Texte choisi:
Une durée de plus d’une heure et demie pour un film peut décourager plusieurs spectateurs. Le département de neurosciences de l’Université de Barcelone et celui de l’Université de Pablo de Olivade (UPO) à Séville, ainsi que la chaîne de télévision espagnole RTVE, ont développé une méthode pour raccourcir la durée du contenu visuel sans perdre l’essentiel, rapporte El Pais le 20 juin.
«Avec cette technologie, on peut savoir quand le spectateur a arrêté de percevoir l’image comme si c’était la réalité. Ce n’est pas tout qui se rend à notre cortex cérébral en provenance de la perception visuelle qui atteint un niveau cognitif, puisqu’il faut que l’information se rende, à travers d’autres structures, au lobe préfrontal. Le clignement des yeux permet de le savoir», affirme le directeur du département de neurosciences de la UPO, José María Delgado.
Le système inclut l’électromyogramme pour analyser le registre de clignement des yeux comme marqueur d’attention, ainsi que l’électroencéphalogramme pour enregistrer l’activité cérébrale pendant le visionnement de contenus. Les résultats peuvent être une clé pour améliorer l’efficacité du message audiovisuel, qui peut se centrer dans quelques séquences et rythmes qui se rendent au spectateur.
À travers diverses recherches, le docteur Delgado et ses collaborateurs ont analysé les réactions à un seul plan de longue durée, à des montages de 30 secondes et à d’autres messages créés avec des images superposées de quelques secondes appelés «style MTV», faisant allusion aux vidéoclips diffusés par la chaîne de télévision. Dans les séquences d’action dans lesquelles les voitures volent ou les séquences de combat, même si elles n’ont pas été filmées au complet, la succession d’images peut être perçue en peu de temps comme étant réelle.
Le clignement des yeux est fondamental parce qu’il agit comme un changement de plans. Il n’a pas seulement une fonction physiologique, pour protéger l’œil, mais aussi psychologique par l’interruption de la séquence visuelle et en affectant notre perception et notre attention. À l’inverse, assister à la scène sans cligner des yeux fait en sorte que cette séquence se perçoit comme une séquence complète.
«Nous essayons de voir comment le cerveau perçoit comme continue une réalité discontinue», explique le docteur Delgado.
Si les montages épileptiques et les séquences musclées permettent de déceler le rôle du muscle qui ouvre et ferme l’œil dans la perception, il ne faudrait pas omettre la façon dont la lumière entre dans l’œil.

Jeu de données:
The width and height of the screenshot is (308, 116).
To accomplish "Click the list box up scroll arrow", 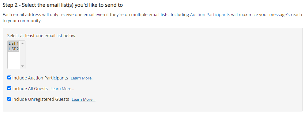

Consignes:
1/ D'après le texte choisi, quel examen le système emploie-t-il pour enregistrer l'activité cérébrale pendant le visionnement des contenus ?
2/ Poursuivez le texte choisi, consacré au clignement des yeux devant les images, à la suite de sa dernière phrase.

Corrigé:
1/ L'électroencéphalogramme.

2/
À l’origine de la photographie, la chambre noire recrée l’œil afin de capter et de donner à voir des images. Le mouvement s’ajoute avec le cinéma.
Amplitude
Il est vrai que si des réalisateurs de superproductions se lancent dans la réalisation de plus d’une heure et demie de film, ils mettent le public à l’épreuve parce qu’ils n’ont pas le talent pour assurer une telle durée. Le réalisateur ne saura aborder cette amplitude, le public va sentir une répétition au niveau du style et l’expérience sera lassante. Par contre, le choix d’une longue durée se justifie artistiquement.
Le directeur de la photographie méticuleux Zhang Yimou du film chinois Terre jaune (1985) montre en long et en large le territoire d’où provient Mao Zedong, son aridité qui condamne les paysans et le chant de la jeune fille qui ne trouve écho dans ses étendues. Sifflement au milieu du désert, l’harmonica d’Il était une fois dans l’Ouest (1968) de Sergio Leone constitue l’intrigue.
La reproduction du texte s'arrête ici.